## Given exercise
Locate every line in the records that contains the string "should" and copy each such line. Treat the match as case-sensitive.

## Raw records
----

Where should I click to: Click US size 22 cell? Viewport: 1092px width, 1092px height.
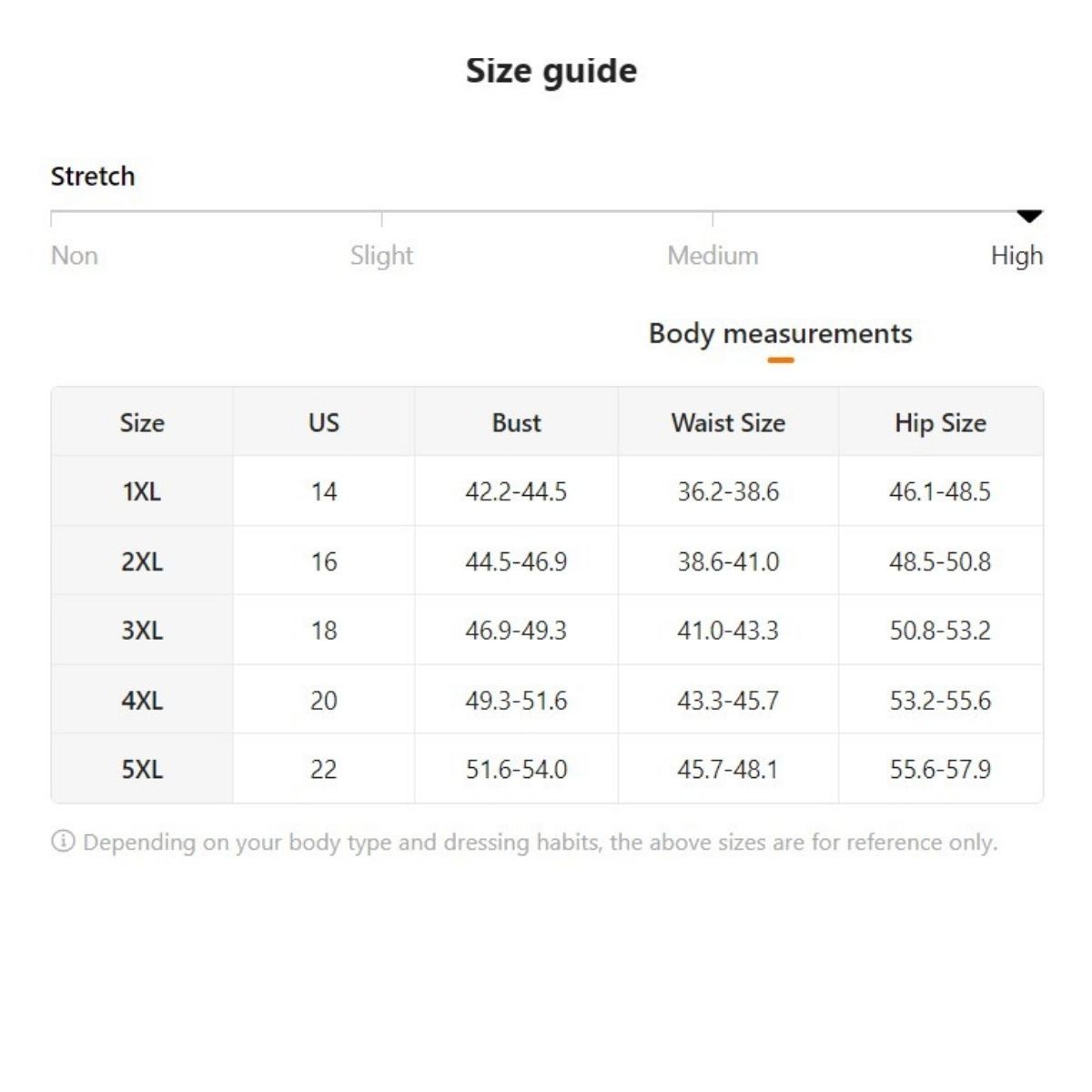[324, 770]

----

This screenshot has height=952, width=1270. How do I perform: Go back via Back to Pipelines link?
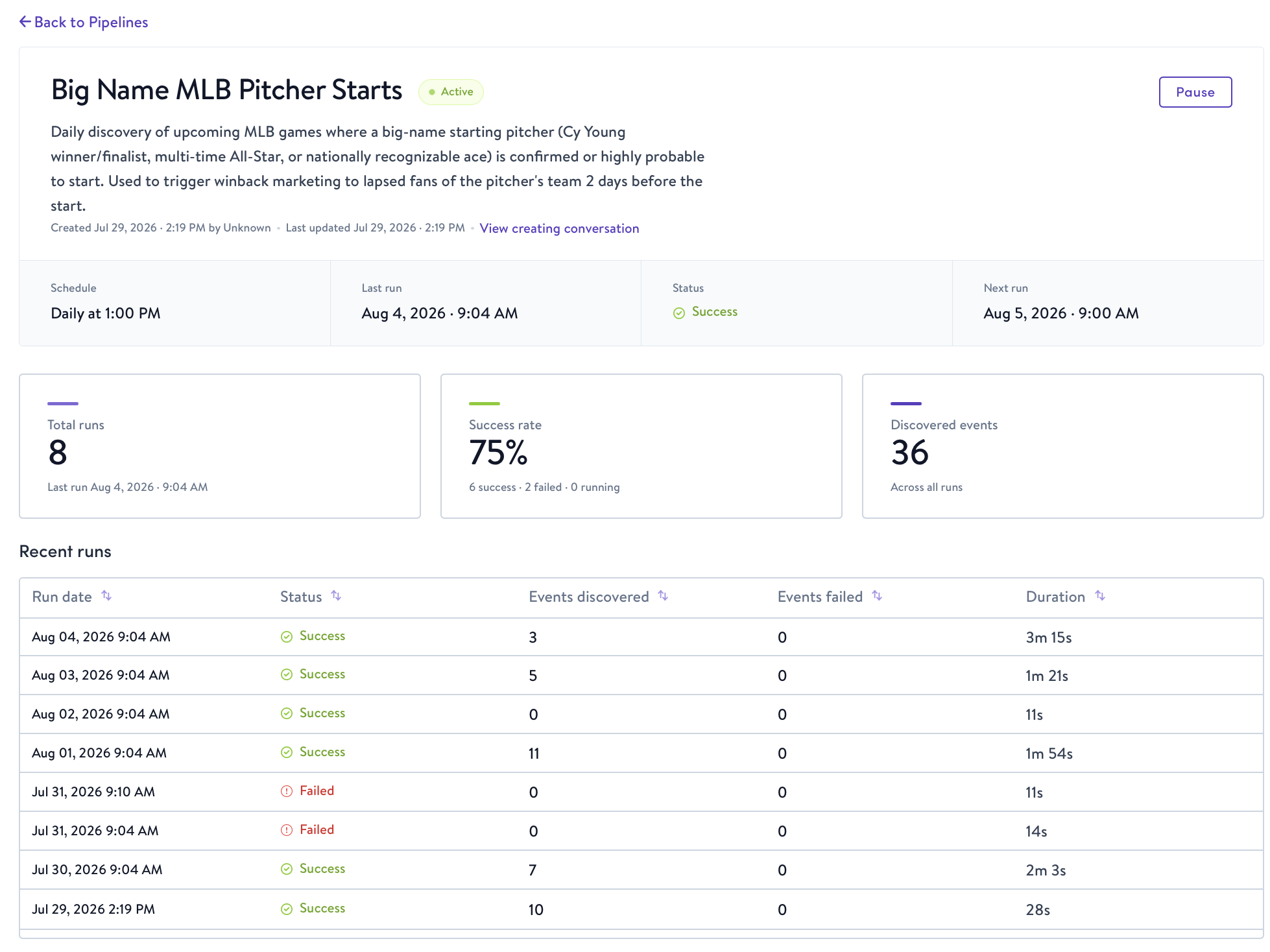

----

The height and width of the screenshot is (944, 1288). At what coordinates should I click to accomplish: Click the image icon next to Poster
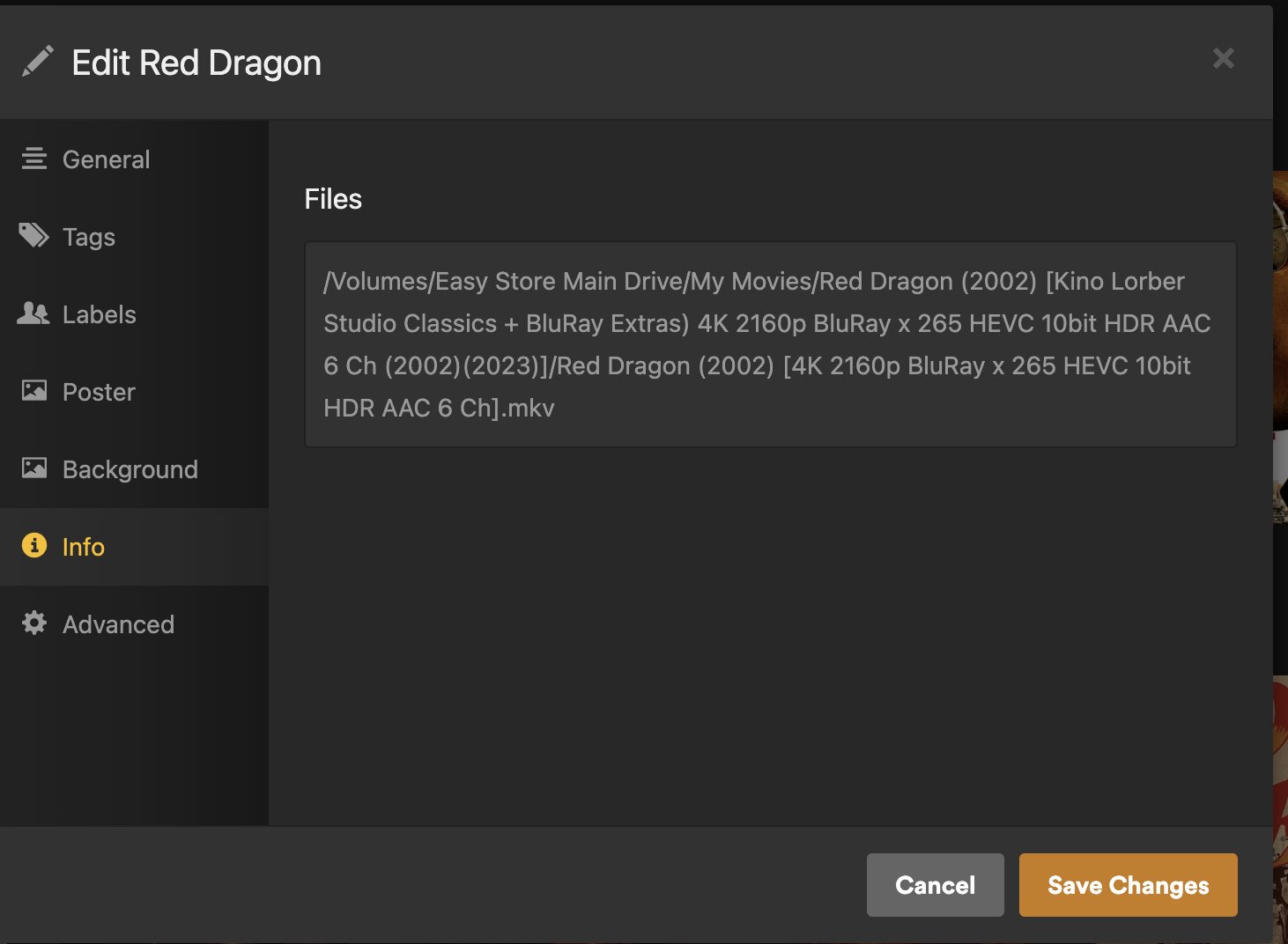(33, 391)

----

## Output for this task
Where should I click to: Click US size 22 cell? Viewport: 1092px width, 1092px height.
The height and width of the screenshot is (944, 1288). At what coordinates should I click to accomplish: Click the image icon next to Poster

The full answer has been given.